An open-source, federated content repository

ModeShape 4.0.0.Beta1 is available

The ModeShape community is proud to announce the immediately availability of our latest 4.0 pre-release, ModeShape 4.0.0.Beta1. The JARs and other artifacts are available in the JBoss Maven repository and in our downloads area, and will be soon in Maven Central. See our Getting Started guide for details.

Thanks to our whole community for the work that’s gone into this release!

What’s new?

This beta release contains 46 fixes and a few new features. In the previous alpha releases we previewed a new query engine that no longer indexes everything in the repository like in 3.x, but instead always executes a query even if no indexes are available and can be used. With this beta release, you can now explicitly define indexes that index only the information necessary to make your queries faster. This means lower overhead, smaller footprint, and more efficient query processing. .

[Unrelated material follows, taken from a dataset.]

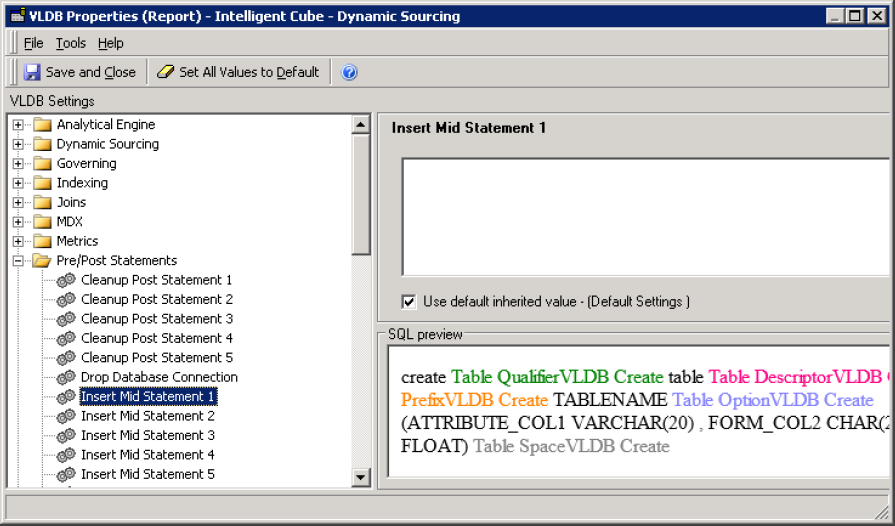Click inside the Insert Mid Statement 1 text box
Viewport: 895px width, 526px height.
coord(645,215)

Here’s a rundown of the most important features and changes in 4.0 so far:

  • JDK 7 – ModeShape 4.0 requires JDK 7. We’ve not yet begun testing with Java 8, but we’d be happy to hear about it if you do.
  • Queries – The new query engine is more capable than in 3.x, and it buffers results off-heap to prevent large queries from exhausting your application’s memory. The engine still supports a variety of query languages, though JCR-SQL2 is still the most powerful and with 4.0 has a few more extensions. Explicitly define indexes to make your queries faster. All indexes are stored locally on the file system, and in clustered repositories each process in the cluster maintains its own copy of the indexes. In 4.1 we’ll start offering the ability to mix these with indexes stored in Solr, ElasticSearch, and/or Lucene.
  • Clustering – Configuring a cluster of ModeShape repositories is even easier. All configuration is done within the Infinispan’s clustering setup – if Infinispan is clustered, then ModeShape is part of the same cluster. We’ve also upgraded to a newer version of JGroups.
  • Journaling – ModeShape has a new event journal mechanism that helps the new (or returning) processes in a cluster better come up to speed with the history of events. You get all this with no work on your part, but even your applications can use the new feature via the JCR 2.0 event journal API.  This is a great alternative to JCR event listeners that in some situations might be very expensive or time-consuming.
  • Event bus – We’ve completely rewritten the way ModeShape repositories internally handle events. We now use a ring buffer that is substantially faster than what we had in 3.x. There’s no change in the event APIs so your listener implementations will continue to work unchanged – they’ll just be faster. The speed improvement is important, because we’re internally using listeners in more areas.
  • Infinispan – We’ve moved to Infinispan 6.0.x.Final, which is faster and has new cache stores. Some older and poorly-performaing cache stores are no longer valid, so check out the new file-based cache stores. Also, the LevelDB cache store is supposedly very fast.
  • Wildfly 8 – You can embed ModeShape within your applications, or you can install ModeShape as a subsystem within Wildfly so that your web apps and services can store and access content via the JCR API.
  • Repository Explorer – We’ve redesigned this web application to be much more usable.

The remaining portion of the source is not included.